C'est à partir des années 64-66 que l'évolution se fait sentir. Désormais, si l'on parle de changer l'Etat, ce n'est pas pour envisager sa suppression, mais sa démocratisation en rompant le "mécanisme unique Etat-monopoles".

Cependant, jusqu'en 1968-69, la dictature du prolétariat est toujours présente dans le discours du P.C.F. (36). Mais, nous en reparlerons ultérieurement.

2) - Pourquoi la nécessité de briser l'Etat ne présente plus à l'heure actuelle un intérêt primordial pour le changement révolutionnaire ? L'affirmation selon laquelle nous serions rentrés dans "une nouvelle ère révolutionnaire" nous paraît constituer plus un raccourci qu'une réponse acceptable. Aussi, pensons nous qu'il faut se pencher sur cette question en considérant la continuité de l'analyse du C.M.E. et de la nouvelle société à construire. L'accaparement de l'Etat par une clique de monopoleurs. a pour conséquence que l'immense majorité des français sont leurs victimes, et désirent donc unanimement le changement.

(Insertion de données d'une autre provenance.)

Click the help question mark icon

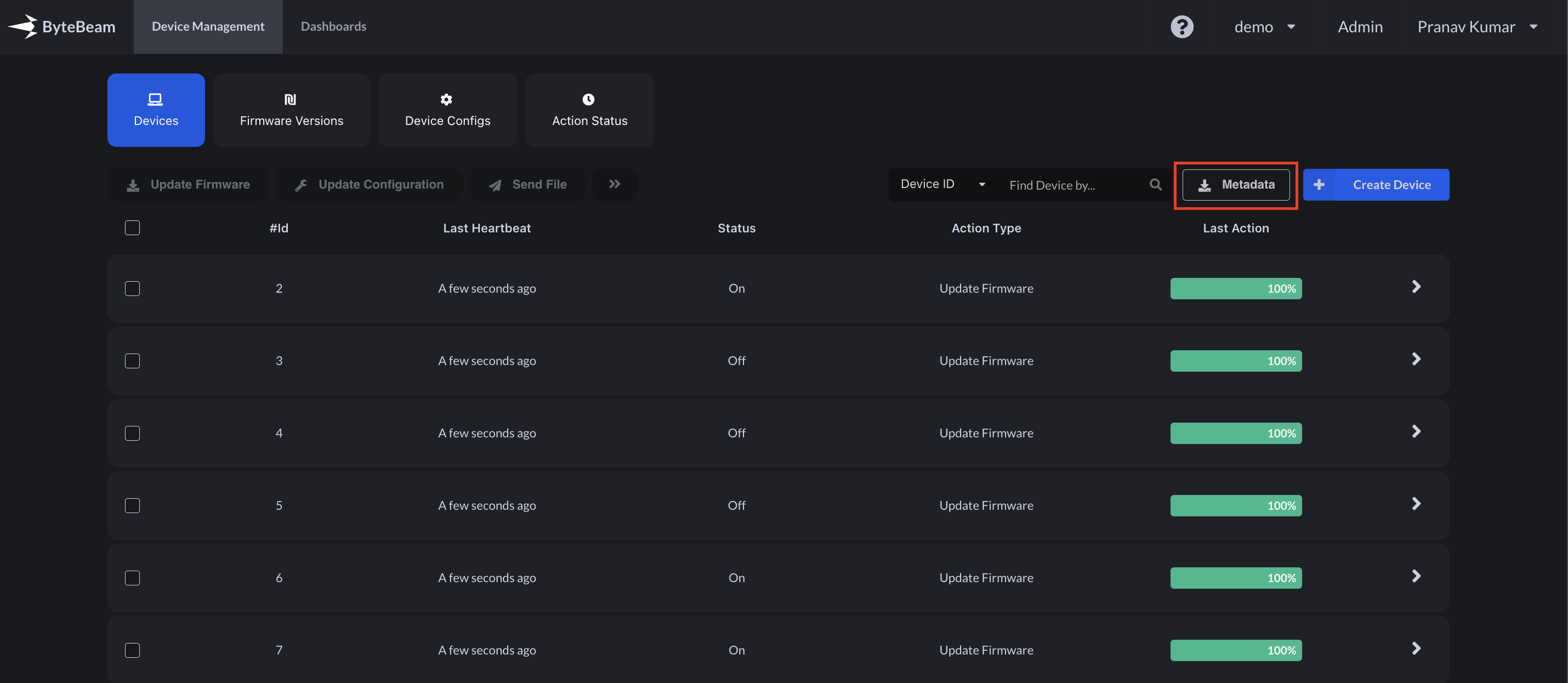click(x=1181, y=27)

Nous avons déjà remarqué que cette analyse ne rendait pas compte de la complexité de l'Etat. Elle ne tient pas compte des contradictions existant à l'intérieur de la bourgeoisie, entre bourgeoisie non monopoliste et bourgeoisie monopoliste et pour cette dernière, des contradictions entre les différentes fractions du capital monopoliste (capital bancaire, capital industriel). C'est au travers de l'Etat que la bourgeoisie assure son unité, et sa domination sur les autres classes. En outre, on ne peut ainsi retrouver à l'intérieur de l'Etat l'expression de la lutte des classes et on escamote le problème de la place des nouvelles couches salariées non ouvrières dans cet antagonisme.

(34) - Thèses XVème congrès 1959 déjà cité p.34 et s.

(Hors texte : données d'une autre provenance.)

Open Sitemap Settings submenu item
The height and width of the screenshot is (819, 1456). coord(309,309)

(35) - Projet de thèses XVIème congrès Mai 1961. Supplément au bulletin de propagande et d'information Mars Avril 1961 n°35 p 30-31.

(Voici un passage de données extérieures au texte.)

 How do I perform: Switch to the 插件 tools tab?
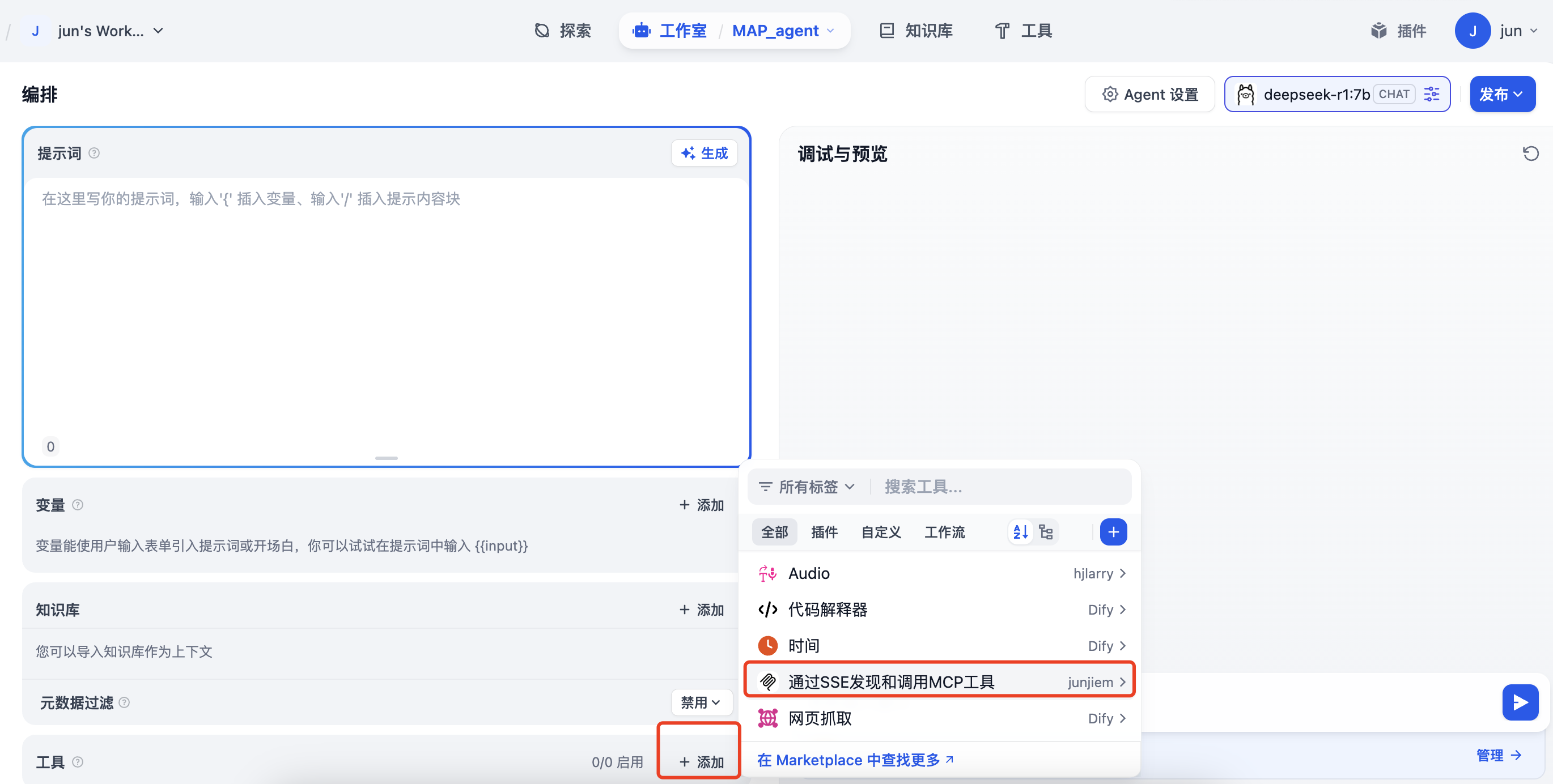click(x=824, y=532)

(36) - XVIIème congrès 1964 Supplément à France Nouvelle n°970 XVIIIème congrès 1967 Supplément au bulletin de 1'Elu communiste Manifeste de Champigny 1968 déjà cité.

Ces nouvelles couches constituent-elles une nouvelle classe, une classe moyenne qui a vocation à absorber l'ensemble du corps social, ou appartiennent-elles pour partie à l'une ou/et l'autre des deux classes fondamentales ?

En affirmant que ces "couches intermédiaires salariées" n'appartiennent à aucune classe, mais qu'elles se "rapprochent de plus en plus de la classe ouvrière" (37), le P.C.F. ne répond pas à ces questions. Pie encore, en affirmant cela, il les place une fois encore à l'extérieur des luttes de classe. Nicos POULANTZAS (38) montre que ces nouvelles couches salariées appartiennent à une petite bourgeoisie ; qu'il qualifie de nouvelle petite bourgeoisie pour la distinguer de la petite bourgeoisie traditionnelle: La petite bourgeoisie est confrontée à l'antagonisme fondamental opposant classe ouvrière et classe bourgeoise, dès lors cela ne peut rester sans conséquences sur les positions de classe (39) prises par cette petite bourgeoisie. La petite bourgeoisie traditionnelle tend à se prolétariser de plus en plus, mais conserve toujours ou n'abandonne que progressivement ses positions de classe bourgeoise. La nouvelle petite bourgeoisie adopte des positions de classe différentes selon qu'il s'agit de la fraction de la nouvelle petite bourgeoisie du secteur public ou de celle du secteur privé (Ingénieur, cadre, Technicien), la première se rapprochant de la classe ouvrière, alors que l'autre adopte des positions de classe bourgeoise (40).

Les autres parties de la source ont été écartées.